Die Reklamationen über die elektronischen Gefährte halten an. Während andere Städte diese wieder verbannen, will Uster davon aber nichts wissen.
Sie stehen in Garageneinfahrten, auf Trottoirs, an Waldrändern und oft mitten im Weg: E-Trottis in Uster. Das sorgt bei der Bevölkerung für Unmut. Schon bei der Einführung der E-Scooter im Jahr 2020 gingen die Wellen hoch (wir berichteten) – und auch fast drei Jahre später geben die Trottis, etwa auf Social Media, immer wieder für hitzige Diskussionen Anlass.

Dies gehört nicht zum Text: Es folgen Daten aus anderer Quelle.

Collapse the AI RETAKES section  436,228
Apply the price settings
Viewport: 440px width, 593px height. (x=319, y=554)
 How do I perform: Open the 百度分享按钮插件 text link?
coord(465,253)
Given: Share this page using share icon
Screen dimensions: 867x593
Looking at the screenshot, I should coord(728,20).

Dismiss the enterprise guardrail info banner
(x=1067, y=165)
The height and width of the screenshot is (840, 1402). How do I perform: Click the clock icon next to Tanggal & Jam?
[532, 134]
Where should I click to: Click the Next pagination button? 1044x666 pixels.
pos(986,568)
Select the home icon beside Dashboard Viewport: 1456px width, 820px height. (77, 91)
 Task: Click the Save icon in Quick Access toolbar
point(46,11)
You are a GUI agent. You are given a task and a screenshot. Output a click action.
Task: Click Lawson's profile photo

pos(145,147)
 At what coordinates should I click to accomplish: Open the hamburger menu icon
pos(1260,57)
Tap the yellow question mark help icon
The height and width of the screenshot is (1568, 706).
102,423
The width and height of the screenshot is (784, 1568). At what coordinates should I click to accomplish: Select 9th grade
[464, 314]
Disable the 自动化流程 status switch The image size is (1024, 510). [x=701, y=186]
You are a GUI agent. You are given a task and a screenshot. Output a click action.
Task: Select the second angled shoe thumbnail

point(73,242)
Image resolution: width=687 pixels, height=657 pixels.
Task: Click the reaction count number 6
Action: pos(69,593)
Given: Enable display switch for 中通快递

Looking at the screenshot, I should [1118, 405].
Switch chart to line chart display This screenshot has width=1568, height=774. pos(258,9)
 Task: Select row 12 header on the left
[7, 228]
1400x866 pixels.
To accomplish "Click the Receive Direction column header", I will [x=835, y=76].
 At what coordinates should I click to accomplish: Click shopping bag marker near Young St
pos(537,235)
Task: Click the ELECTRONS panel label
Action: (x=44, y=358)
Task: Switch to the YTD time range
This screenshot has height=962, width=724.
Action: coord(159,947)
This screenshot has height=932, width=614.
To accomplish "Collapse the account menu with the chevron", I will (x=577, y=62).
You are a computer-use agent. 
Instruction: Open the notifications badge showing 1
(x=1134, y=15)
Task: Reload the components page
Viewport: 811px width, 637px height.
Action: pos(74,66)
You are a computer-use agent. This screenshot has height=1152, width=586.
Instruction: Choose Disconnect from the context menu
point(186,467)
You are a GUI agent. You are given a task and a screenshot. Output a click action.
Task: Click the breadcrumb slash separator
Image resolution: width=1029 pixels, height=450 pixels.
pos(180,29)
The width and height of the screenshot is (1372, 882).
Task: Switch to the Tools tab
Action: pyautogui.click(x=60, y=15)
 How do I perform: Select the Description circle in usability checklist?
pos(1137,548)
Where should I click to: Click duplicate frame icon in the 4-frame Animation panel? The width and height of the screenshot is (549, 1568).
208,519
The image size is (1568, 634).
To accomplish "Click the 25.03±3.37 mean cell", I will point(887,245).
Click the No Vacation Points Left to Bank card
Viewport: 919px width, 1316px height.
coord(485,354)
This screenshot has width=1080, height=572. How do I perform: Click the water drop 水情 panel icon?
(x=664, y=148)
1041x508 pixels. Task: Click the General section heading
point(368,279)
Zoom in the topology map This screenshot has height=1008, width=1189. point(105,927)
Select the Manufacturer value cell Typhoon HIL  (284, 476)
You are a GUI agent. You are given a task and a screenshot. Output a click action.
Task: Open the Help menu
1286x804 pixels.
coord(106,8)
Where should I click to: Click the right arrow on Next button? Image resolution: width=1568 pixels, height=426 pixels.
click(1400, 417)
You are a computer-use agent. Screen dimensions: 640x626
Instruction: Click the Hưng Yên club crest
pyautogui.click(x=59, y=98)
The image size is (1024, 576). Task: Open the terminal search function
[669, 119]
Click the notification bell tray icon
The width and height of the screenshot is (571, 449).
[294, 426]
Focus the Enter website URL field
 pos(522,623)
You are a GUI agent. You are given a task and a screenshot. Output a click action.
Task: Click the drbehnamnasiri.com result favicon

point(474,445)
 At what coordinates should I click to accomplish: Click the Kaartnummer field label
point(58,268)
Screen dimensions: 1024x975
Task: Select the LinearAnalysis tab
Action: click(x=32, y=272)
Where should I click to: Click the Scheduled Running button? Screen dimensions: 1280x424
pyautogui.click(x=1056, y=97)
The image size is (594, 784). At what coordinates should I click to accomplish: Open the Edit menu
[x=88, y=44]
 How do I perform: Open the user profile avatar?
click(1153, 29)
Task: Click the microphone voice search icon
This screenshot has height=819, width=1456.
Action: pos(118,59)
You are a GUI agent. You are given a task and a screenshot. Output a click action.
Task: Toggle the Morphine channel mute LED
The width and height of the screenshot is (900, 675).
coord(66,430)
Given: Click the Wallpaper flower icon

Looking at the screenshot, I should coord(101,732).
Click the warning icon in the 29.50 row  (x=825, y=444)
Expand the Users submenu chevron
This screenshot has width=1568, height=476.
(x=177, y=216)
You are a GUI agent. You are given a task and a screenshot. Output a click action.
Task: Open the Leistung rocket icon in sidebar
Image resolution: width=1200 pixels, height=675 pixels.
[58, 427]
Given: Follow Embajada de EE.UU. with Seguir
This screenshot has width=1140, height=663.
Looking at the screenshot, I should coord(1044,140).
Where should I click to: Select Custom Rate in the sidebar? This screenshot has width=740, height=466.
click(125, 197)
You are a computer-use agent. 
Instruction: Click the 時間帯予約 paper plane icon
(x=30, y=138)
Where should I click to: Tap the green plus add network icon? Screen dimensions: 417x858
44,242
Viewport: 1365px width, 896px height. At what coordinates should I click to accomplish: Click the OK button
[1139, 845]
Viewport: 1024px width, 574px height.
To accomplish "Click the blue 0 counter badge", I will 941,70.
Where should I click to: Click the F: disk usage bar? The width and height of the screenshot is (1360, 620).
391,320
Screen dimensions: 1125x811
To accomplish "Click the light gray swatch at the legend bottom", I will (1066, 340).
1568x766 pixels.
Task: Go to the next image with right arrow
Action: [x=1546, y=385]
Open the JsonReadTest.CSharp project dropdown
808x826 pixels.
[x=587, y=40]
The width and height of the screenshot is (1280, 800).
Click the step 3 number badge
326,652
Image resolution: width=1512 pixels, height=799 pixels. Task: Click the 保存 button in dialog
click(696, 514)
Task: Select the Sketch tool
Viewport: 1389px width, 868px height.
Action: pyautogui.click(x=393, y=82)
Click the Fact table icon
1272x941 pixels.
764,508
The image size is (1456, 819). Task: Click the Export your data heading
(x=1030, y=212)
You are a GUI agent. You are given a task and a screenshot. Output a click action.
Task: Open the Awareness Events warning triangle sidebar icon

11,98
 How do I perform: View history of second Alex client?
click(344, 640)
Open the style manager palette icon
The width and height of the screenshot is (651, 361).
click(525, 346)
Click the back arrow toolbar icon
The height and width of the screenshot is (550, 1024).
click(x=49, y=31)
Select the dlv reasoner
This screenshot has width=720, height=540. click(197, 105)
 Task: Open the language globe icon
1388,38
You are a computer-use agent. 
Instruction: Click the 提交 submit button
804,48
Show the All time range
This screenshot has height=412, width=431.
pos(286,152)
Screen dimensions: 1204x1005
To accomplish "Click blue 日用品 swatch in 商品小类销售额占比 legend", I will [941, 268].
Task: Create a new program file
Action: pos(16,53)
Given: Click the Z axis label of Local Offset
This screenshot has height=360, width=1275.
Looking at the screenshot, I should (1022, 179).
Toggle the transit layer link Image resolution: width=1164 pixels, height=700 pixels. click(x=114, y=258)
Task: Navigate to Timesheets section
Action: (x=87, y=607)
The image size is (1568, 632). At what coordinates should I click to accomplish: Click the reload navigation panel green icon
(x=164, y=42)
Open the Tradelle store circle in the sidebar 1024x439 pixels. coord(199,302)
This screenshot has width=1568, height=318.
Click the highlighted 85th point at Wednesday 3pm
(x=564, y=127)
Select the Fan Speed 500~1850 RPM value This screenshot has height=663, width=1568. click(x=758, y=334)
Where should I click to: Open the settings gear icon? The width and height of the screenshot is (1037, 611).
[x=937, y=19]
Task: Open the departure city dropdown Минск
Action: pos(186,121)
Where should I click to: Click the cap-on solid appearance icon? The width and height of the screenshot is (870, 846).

«Eine wahre Plage», «Volksverblödung», «gut gedacht, schlecht umgesetzt» sind nur einige der Kommentare in der Facebook-Gruppe «Du bisch vo Uster, wenn …».
Und die «Ustermer Gewerbezeitung» titelt in ihrer aktuellen Ausgabe: «E-Scooter: Eine gute Idee wird zum Problem». Im Artikel steht: «Die gute Idee und der Grosserfolg eines Start-ups sind gefährdet. Die E-Scooter werden zunehmend zum Sicherheitsproblem und stehen kreuz und quer in der Gegend herum.»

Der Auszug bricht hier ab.